Beneath this task are records; print exactly the stretch of them from the line with "Task: Switch to the Browse tab" through the line with "This screenshot has height=897, width=1316.", both ends included.

▸ **Material for this task**

○ ○ ○ ○ ○ ○ ○

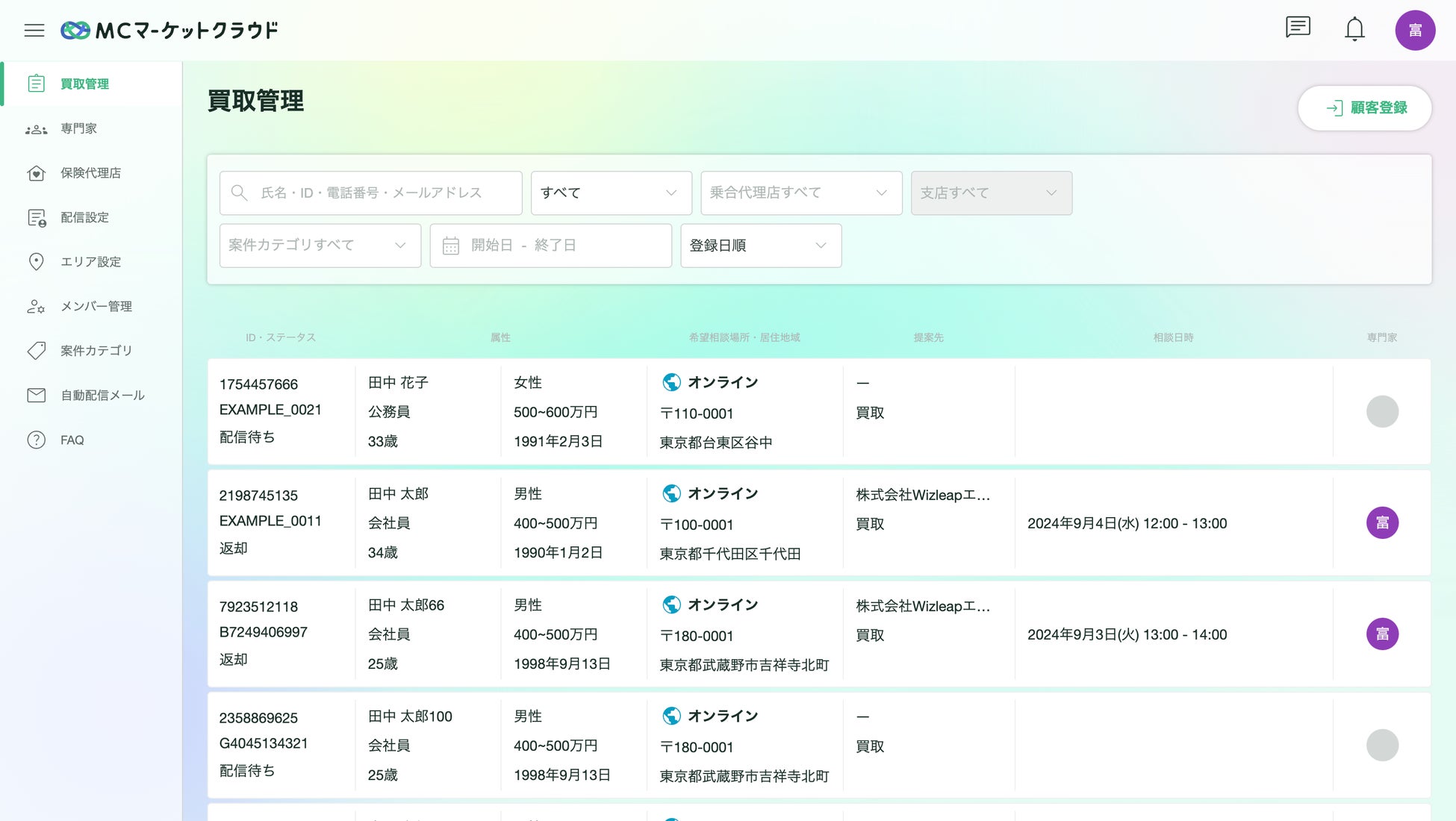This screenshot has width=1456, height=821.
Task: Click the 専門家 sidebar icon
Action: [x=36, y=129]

○ ○ ○ ○ ○ ○ ○

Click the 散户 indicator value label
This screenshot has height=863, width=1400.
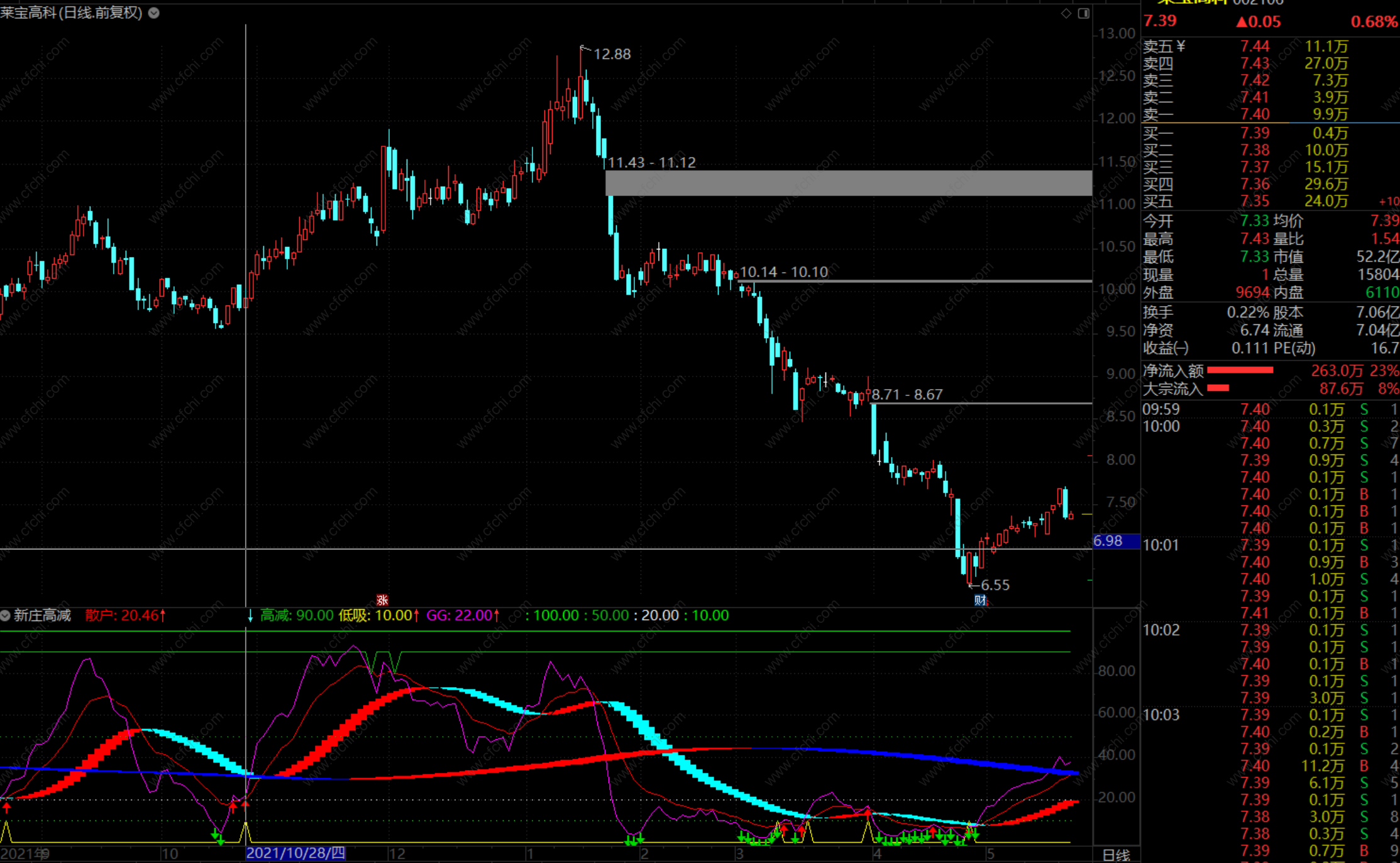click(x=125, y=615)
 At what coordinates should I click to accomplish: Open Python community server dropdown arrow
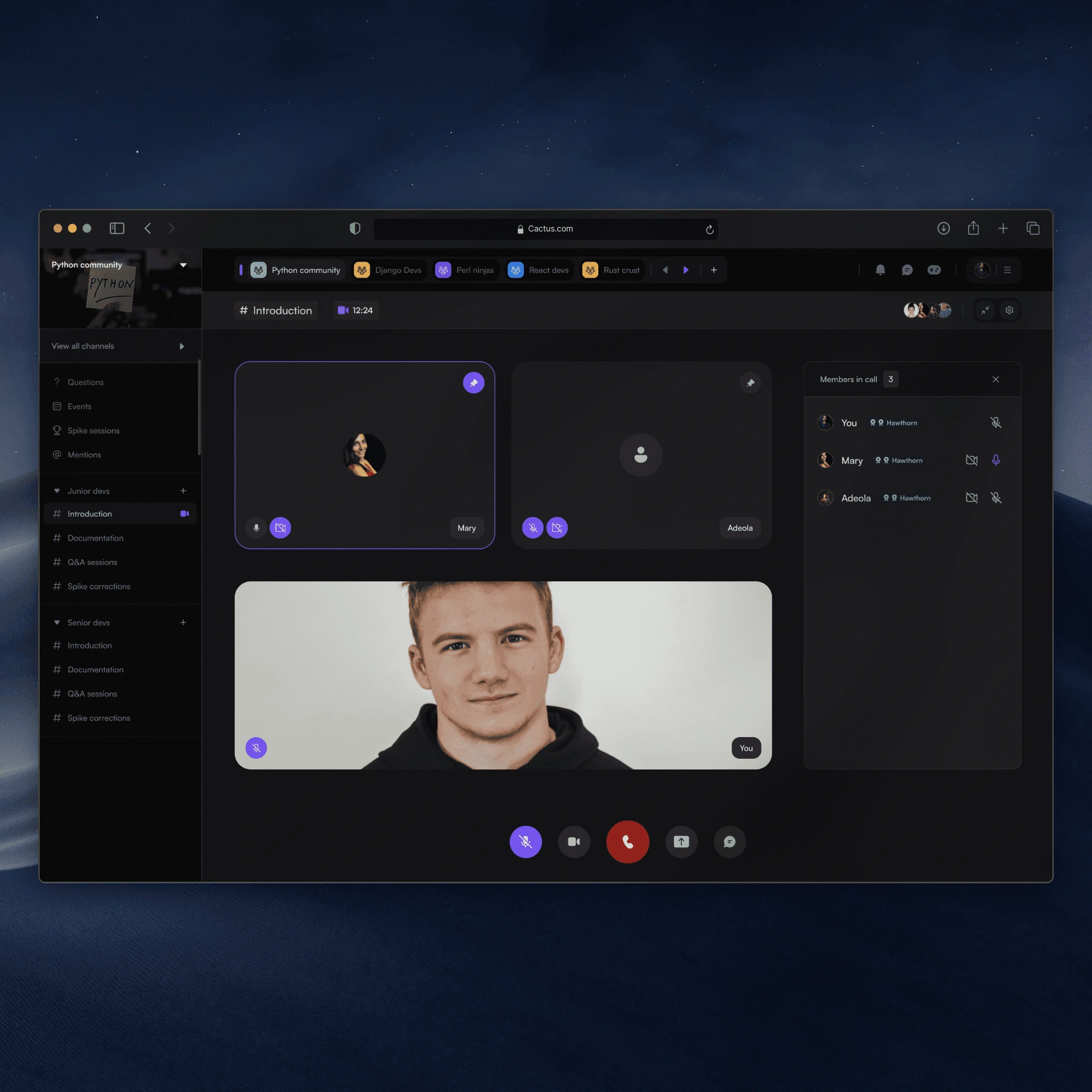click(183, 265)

○ ○ ○ ○ ○ ○ ○

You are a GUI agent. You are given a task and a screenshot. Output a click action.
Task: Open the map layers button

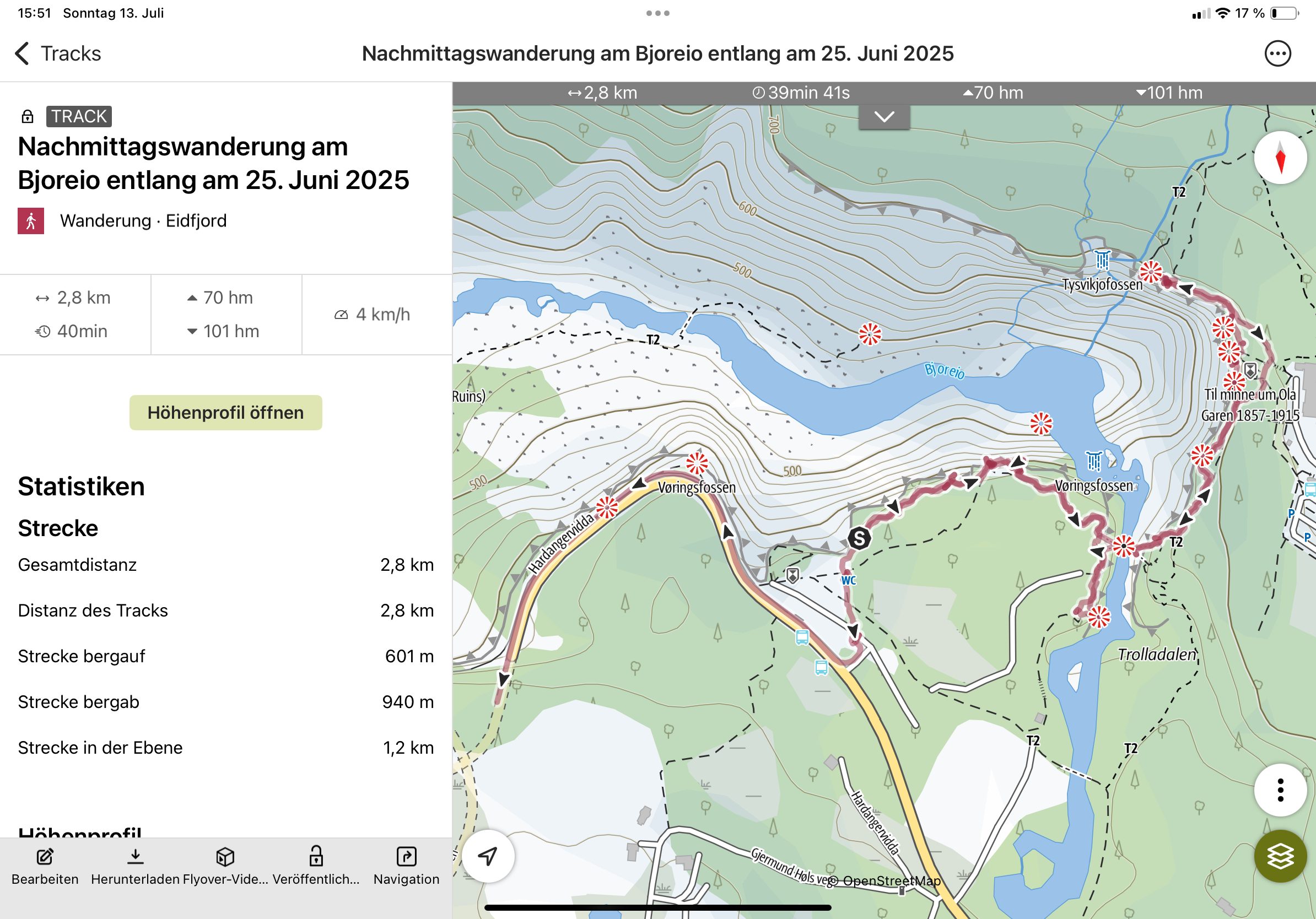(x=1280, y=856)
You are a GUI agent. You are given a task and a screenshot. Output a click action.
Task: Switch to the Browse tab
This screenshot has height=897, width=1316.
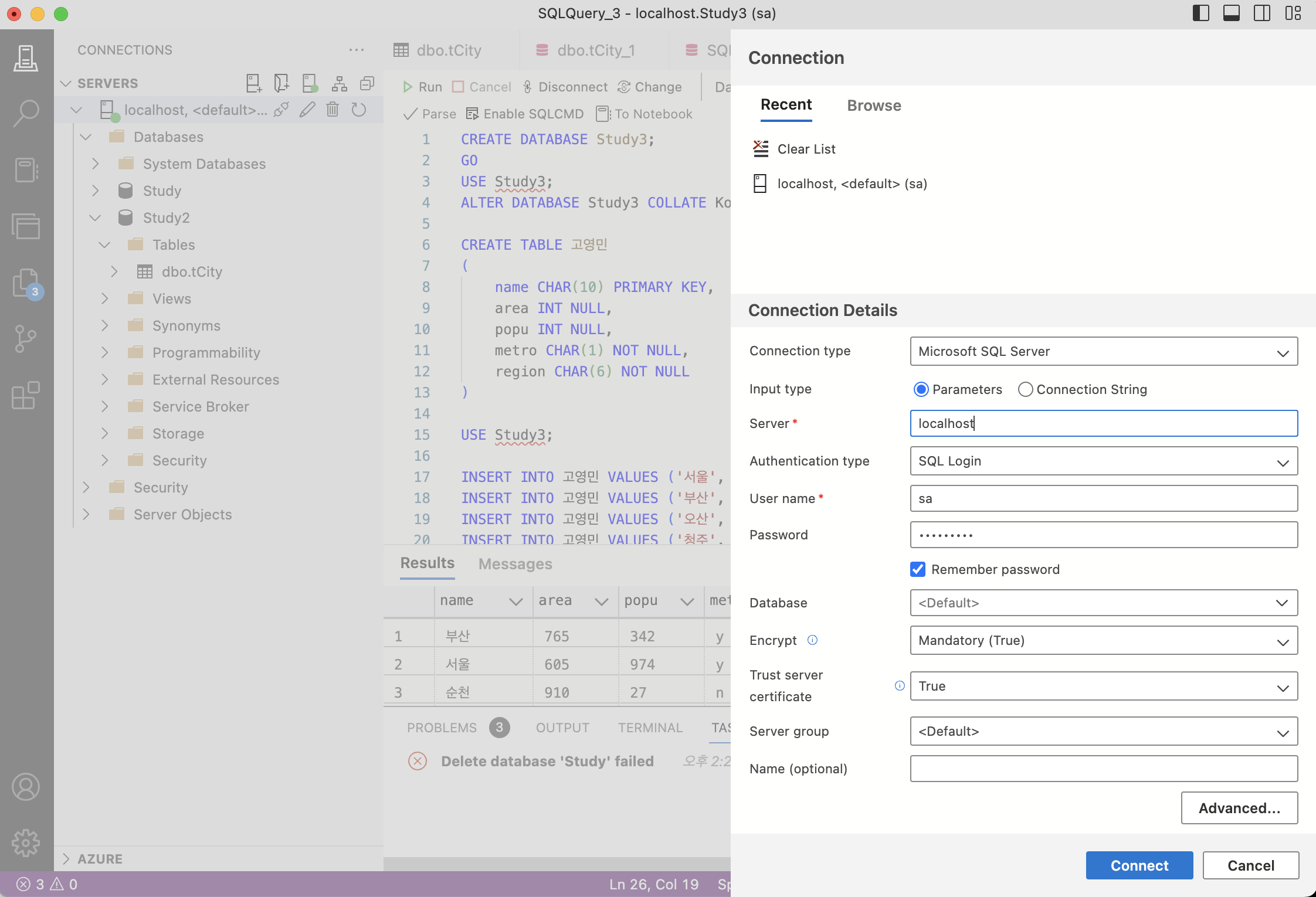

○ ○ ○ ○ ○ ○ ○

▸ **Finished task**
Task: Switch to the Browse tab
This screenshot has height=897, width=1316.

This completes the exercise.